The change matters for anyone buying into Google’s home system because the hardware choice is now less messy, but the software is more tiered. The basic Gemini for Home assistant is free on supported devices. Some of the more capable features, including Gemini Live, sit behind Google Home Premium subscriptions.
WIRED says the new Home Speaker arrived in June and replaces both the Nest Audio and Nest Mini. The device revives the name Google used for its original 2016 smart speaker, though WIRED describes the 2026 design as closer in shape to Apple’s HomePod Mini than to Google’s older speakers.
The new speaker uses a 58-mm full-range driver. In WIRED’s testing, the speaker produced strong sound for its size, with bass that did not feel thin. The publication also found Gemini’s spoken answers more natural and more detailed than the old Google Assistant, and said Gemini performed slightly better than Amazon’s Alexa+ in its questions.
Google has added touch controls, but WIRED notes one bit of physical-interface nonsense: the volume lights appear only after tapping the device, and users may need the power cord as a reference point to know which side raises or lowers volume. The top can be tapped to pause music or stop Gemini’s spoken responses.
Gemini comes free, until it does not
Gemini for Home is Google’s smart-home version of the company’s Gemini assistant, WIRED reports. It replaces Google Assistant on nearly all existing Google smart speakers and displays. Users can choose from multiple voices, and the assistant can answer questions and control smart home devices.
The free tier does not include everything. Google Home Premium’s standard plan costs $10 a month or $100 a year and includes 30 days of event-based video history, familiar-face and package alerts, Gemini Live, and an AI tool for building household routines, according to WIRED.

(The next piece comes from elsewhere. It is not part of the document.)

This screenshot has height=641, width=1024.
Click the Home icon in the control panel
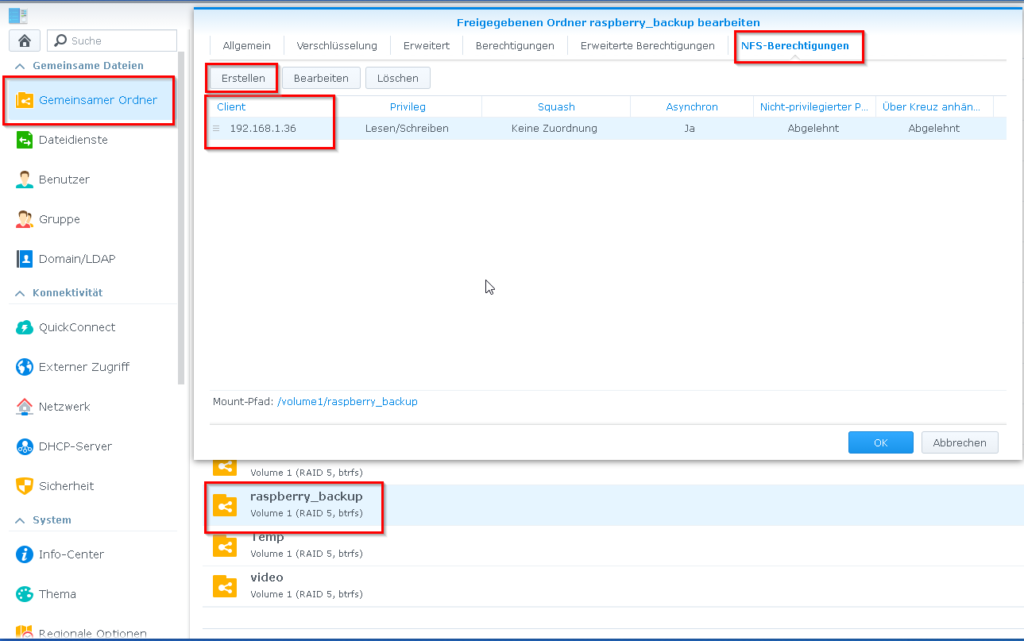(24, 41)
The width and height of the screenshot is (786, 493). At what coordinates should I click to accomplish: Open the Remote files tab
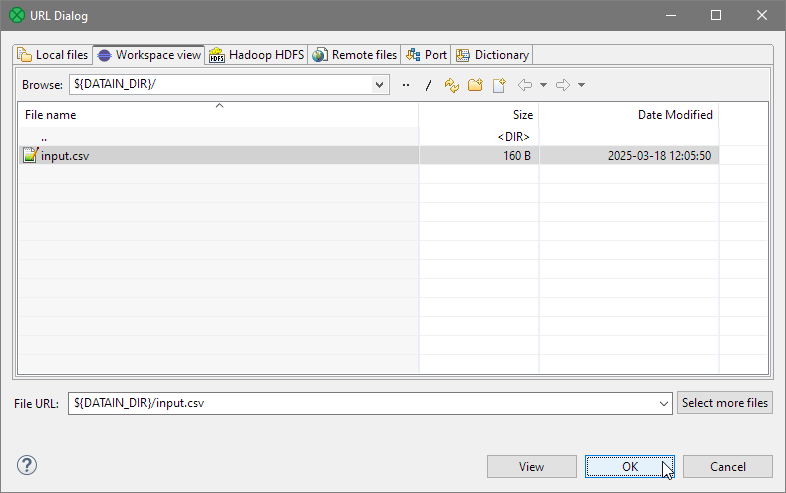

The advanced plan costs $20 a month or $200 a year. It adds 60 days of event-based video history, 10 days of continuous video history, descriptive notifications, searchable video history, video event descriptions and daily summaries. It also includes Gemini Live and the routine-building tool.
Gemini Live is invoked by saying, “Hey Google, let’s chat,” WIRED reports. The new Home Speaker includes six months of Google Home’s standard plan.
Older devices are unevenly supported
WIRED says the 2016 Google Home, Google Home Mini, Google Home Max and 2019 Nest Mini get Gemini, but not Gemini Live. The Nest Audio, Nest Hub, Nest Hub Max, second-generation Nest Hub and 2026 Home Speaker support both Gemini and Gemini Live, with the paid requirement for Live.
The odd miss is Google’s Pixel Tablet with Speaker Base. WIRED reports the tablet can use the Gemini app when undocked, but it does not get Gemini for Home as the docked voice assistant. The publication says the product has been disappearing from shelves and is unlikely to remain part of Google’s smart home lineup.
For buyers who want a screen, WIRED still recommends the 2019 Nest Hub Max, priced at $229 through Google. It has a 10-inch display, two 10-watt tweeters, a 30-watt woofer and a 6.5-megapixel camera with a 127-degree field of view. It also works as a Google Photos frame, using the free 15 GB storage limit shared across a user’s Google account.
This story draws on original reporting from WIRED.